-- 任务提示 1 --
根据原文摘录,提问者遇到的第一个问题是什么?

我正在尝试定义一种风格来帮助我的学生理解方程式的解法。然而,我有两个问题:
1:我无法在解决方案的各个步骤之间制作灰色箭头。2:如何智能地使用这种样式为解决方案添加步骤?
\documentclass{article}
\usepackage{tikz}
\usetikzlibrary{positioning,shapes}
\begin{document}
\tikzset{
eq/.style={minimum width=3cm,rectangle},
bubble/.style={draw,help lines,ellipse},
}
%%%%%%%%%%%%%%%%%%%% What I would like to automate %%%%%%%%%%%%%%%%%%%%
\begin{tikzpicture}
\node[eq] (first) {$e=mc^2$};
\node[bubble] (left) [below left=of first] {$\times 2$};
\node[bubble] (right) [below right=of first] {$\times 2$};
\node[eq] (second) [below right=of left] {$2e=2mc^2$};
\draw[help lines] (first.west) to [out=180,in=90] (left.north);
\draw[help lines] (first.east) to [out=0,in=95] (right.north);
\draw[->,help lines] (left.south) to [out=-90,in=180] (second.west);
\draw[->,help lines] (right.south) to [out=-90,in=0] (second.east);
\node[bubble] (lleft) [below left=of second] {$-1$};
\node[bubble] (rright) [below right=of second] {$-1$};
\node[eq] (third) [below right=of lleft] {$2e-1=2mc^2-1$};
\draw[help lines] (second.west) to [out=180,in=90] (lleft.north);
\draw[help lines] (second.east) to [out=0,in=95] (rright.north);
\draw[->,help lines] (lleft.south) to [out=-90,in=180] (third.west);
\draw[->,help lines] (rright.south) to [out=-90,in=0] (third.east);
\end{tikzpicture}
\vspace{1cm}
%%%%%%%%%%%%%%%%%%%% Intent of automation %%%%%%%%%%%%%%%%%%%%
\tikzset{%
nexteq/.style n args={2}{%
append after command={
\pgfextra{\let\mainnode=\tikzlastnode}
node[bubble] (left) [below left=of \mainnode] {#1}
node[bubble] (right) [below right=of \mainnode] {#1}
node[eq] (second) [below right=of left] {#2}
(\mainnode.west) to [out=180,in=90] (left)

-- 任务提示 2 --
请逐字抄写记录中从包含“Screen dimensions: 675x442”的那一行起、到包含“Action: coord(916,455)”的那一行止的部分,首尾两行都要包括。答案中不要放入图片。

-- 本题记录 --

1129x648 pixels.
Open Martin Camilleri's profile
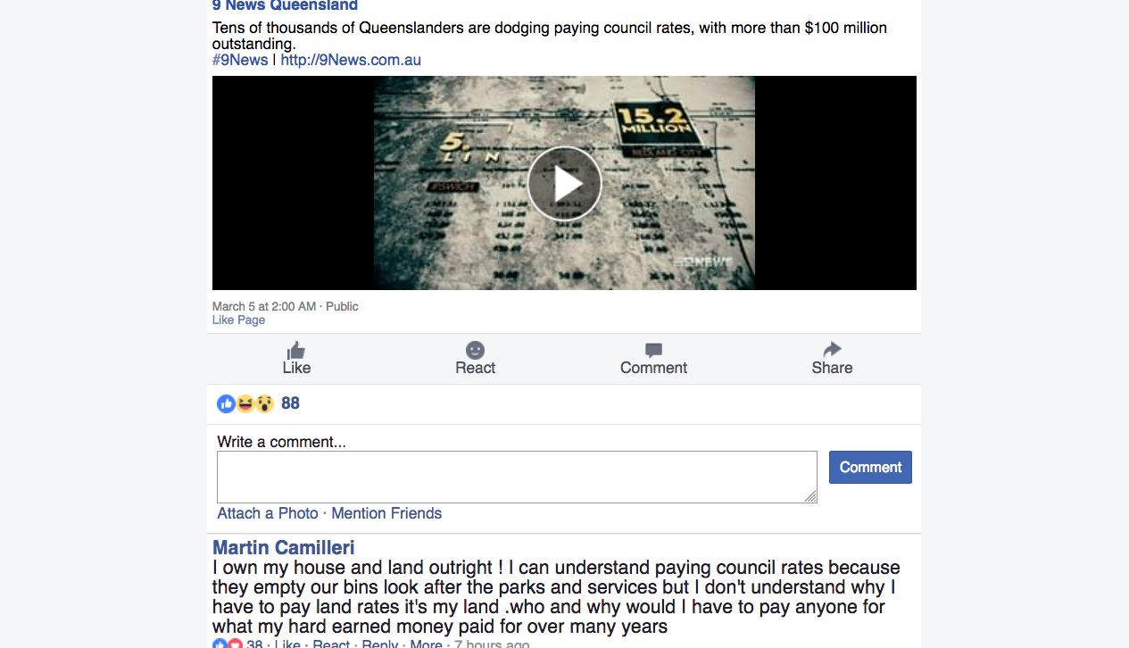tap(284, 547)
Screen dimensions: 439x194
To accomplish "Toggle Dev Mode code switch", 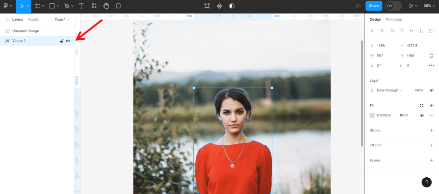I will 393,6.
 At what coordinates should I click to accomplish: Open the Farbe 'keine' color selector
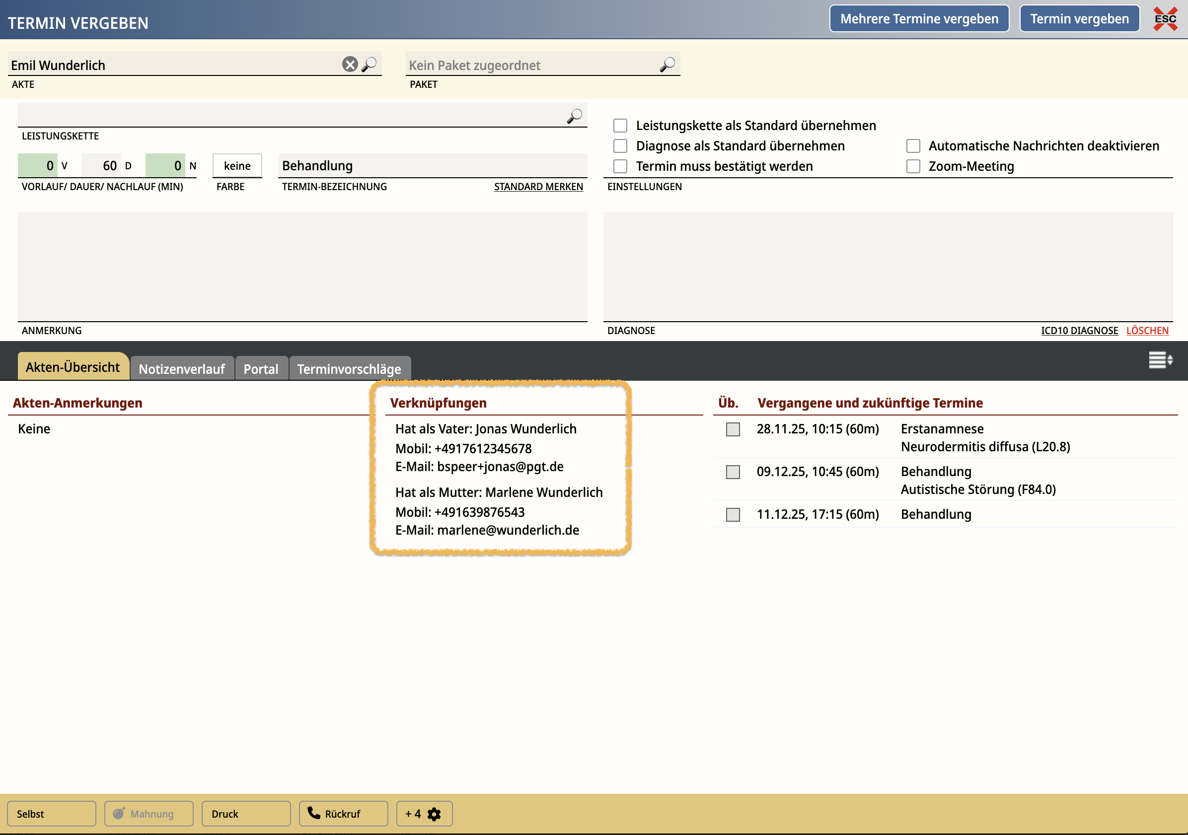tap(237, 166)
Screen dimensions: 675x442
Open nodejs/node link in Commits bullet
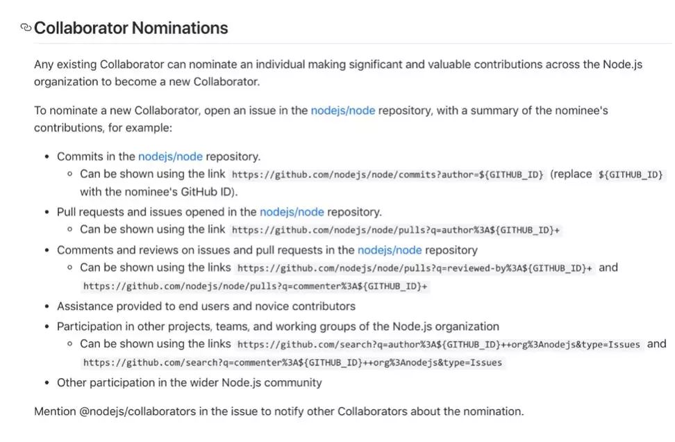(170, 156)
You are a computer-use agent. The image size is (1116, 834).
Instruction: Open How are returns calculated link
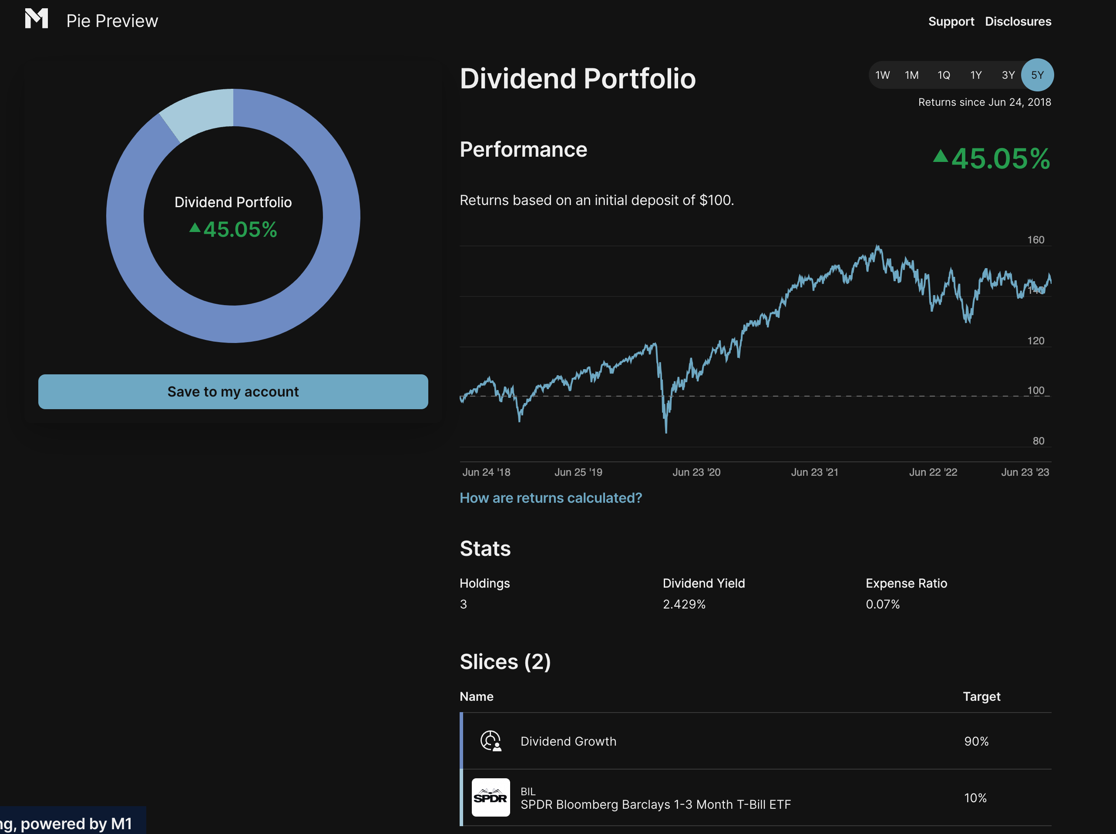[550, 498]
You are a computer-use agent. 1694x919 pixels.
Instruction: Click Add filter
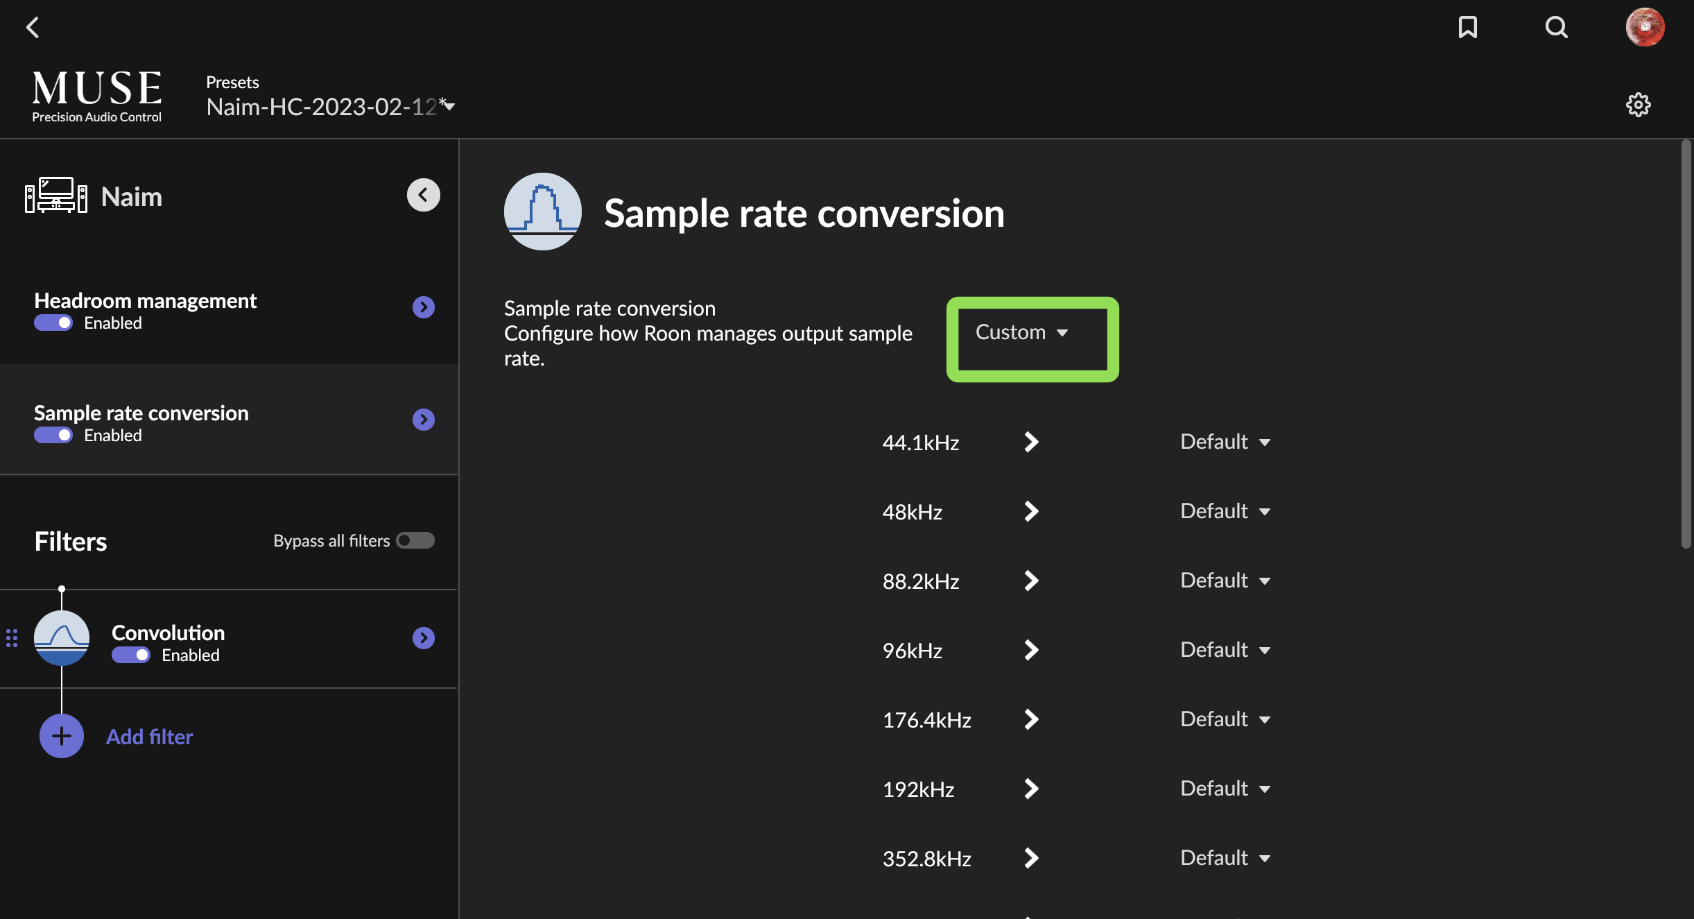[x=149, y=736]
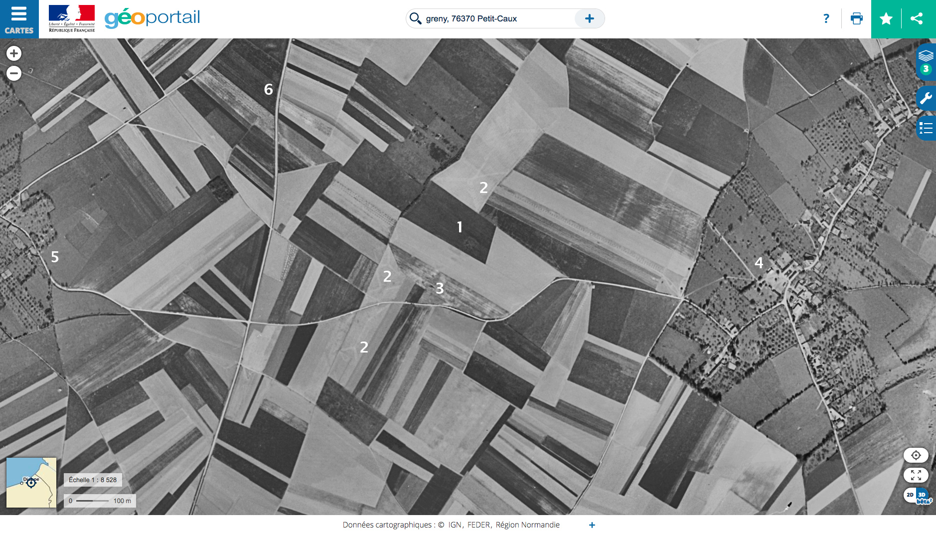
Task: Center map on my location
Action: coord(916,455)
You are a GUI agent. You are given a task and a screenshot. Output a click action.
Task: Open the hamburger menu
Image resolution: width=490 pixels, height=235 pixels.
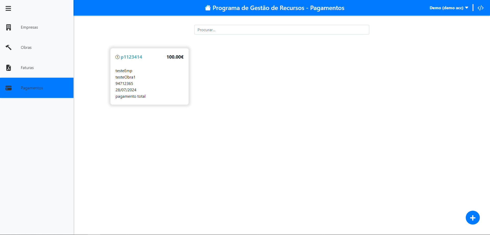click(x=8, y=8)
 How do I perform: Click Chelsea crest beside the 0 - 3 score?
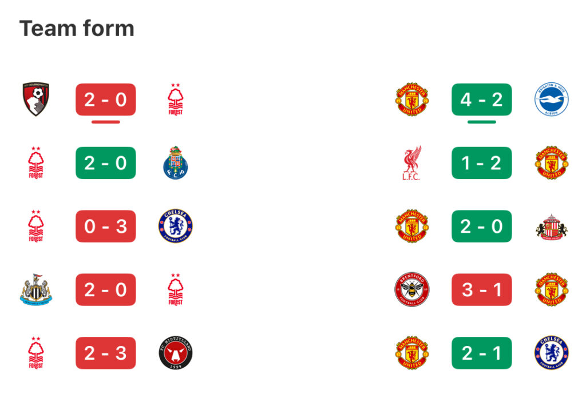click(x=175, y=226)
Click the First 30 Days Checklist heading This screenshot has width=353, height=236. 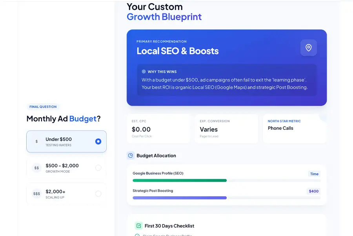tap(169, 226)
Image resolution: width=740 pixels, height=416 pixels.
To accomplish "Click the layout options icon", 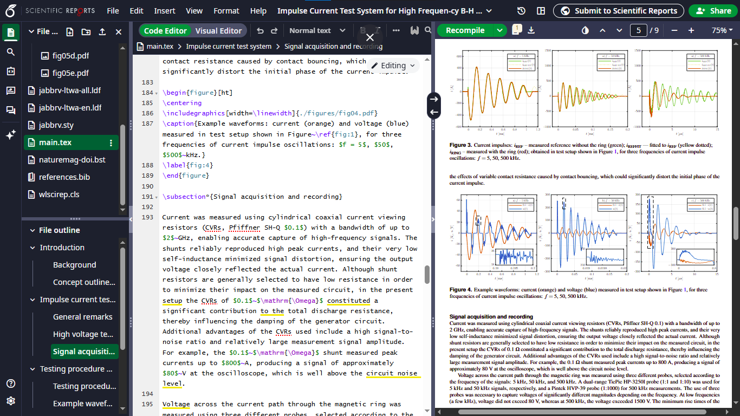I will pyautogui.click(x=541, y=11).
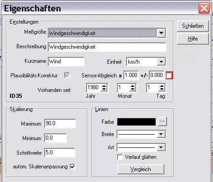The height and width of the screenshot is (182, 213).
Task: Expand the Einheit km/h dropdown
Action: point(161,62)
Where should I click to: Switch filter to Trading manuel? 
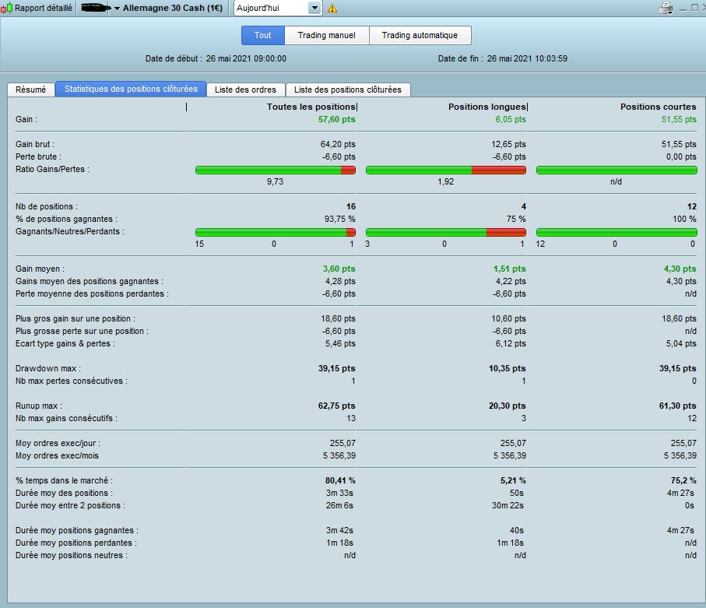326,35
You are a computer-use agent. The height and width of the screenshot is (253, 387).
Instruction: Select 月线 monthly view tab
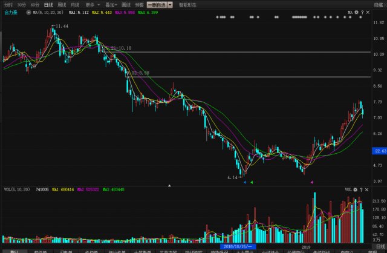[75, 4]
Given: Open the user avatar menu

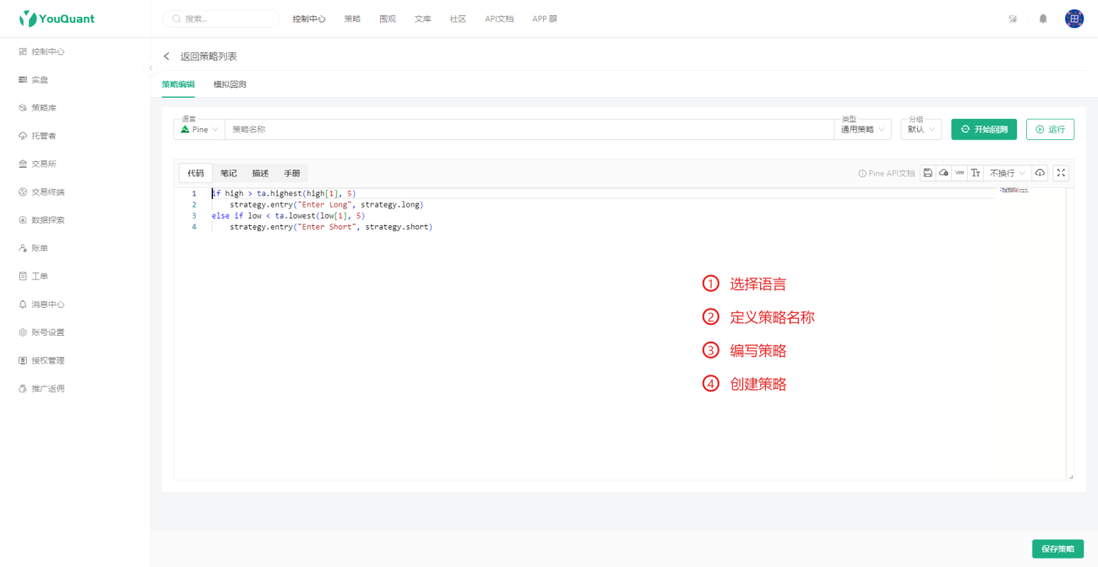Looking at the screenshot, I should click(1074, 19).
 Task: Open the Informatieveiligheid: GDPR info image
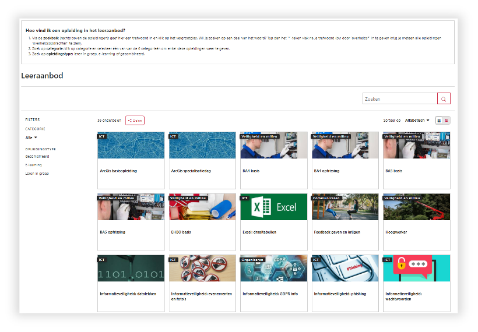tap(273, 269)
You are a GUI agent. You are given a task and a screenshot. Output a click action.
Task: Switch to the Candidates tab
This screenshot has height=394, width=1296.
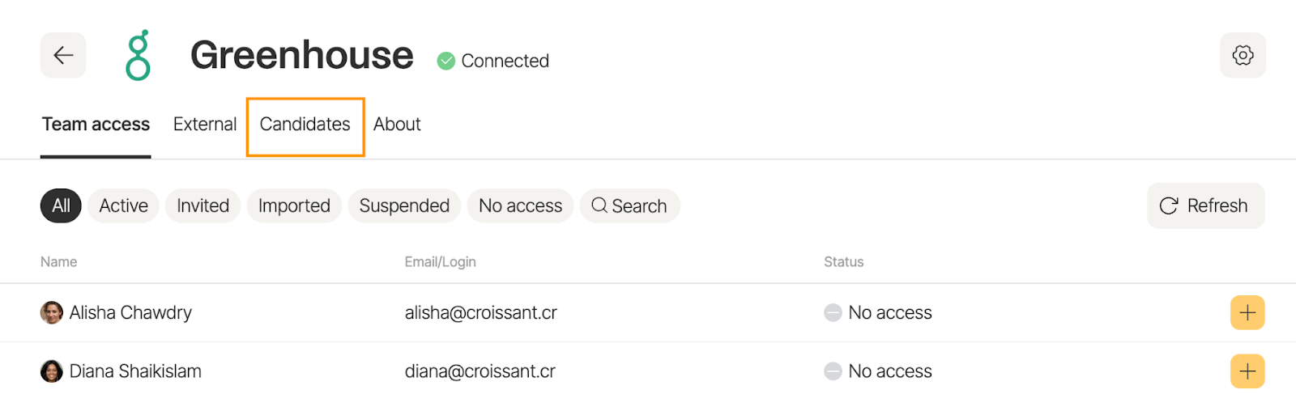tap(305, 125)
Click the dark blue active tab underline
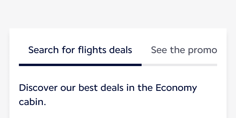 80,65
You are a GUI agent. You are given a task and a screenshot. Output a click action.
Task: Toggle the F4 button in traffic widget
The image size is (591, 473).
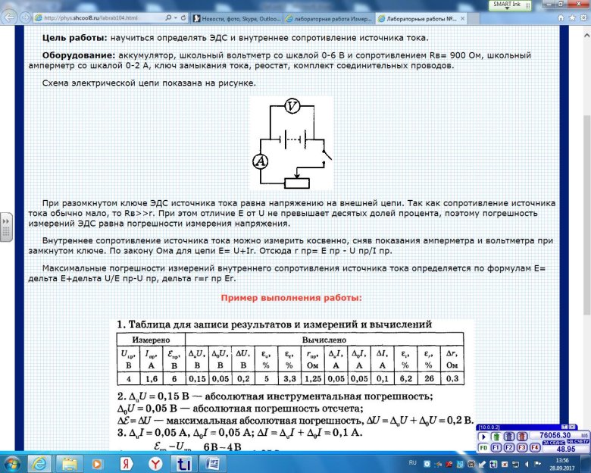[x=536, y=447]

-- 任务答案 1 --
无法在解决方案的各个步骤之间制作灰色箭头。

-- 任务答案 2 --
Screen dimensions: 675x442
Open nodejs/node link in Commits bullet
(170, 156)
You are a computer-use agent. The image size is (1116, 834).
Instruction: Open How are returns calculated link
[550, 498]
You are a computer-use agent. 1694x919 pixels.
Instruction: Click Add filter
[x=149, y=736]
Task: Center map on my location
Action: coord(916,455)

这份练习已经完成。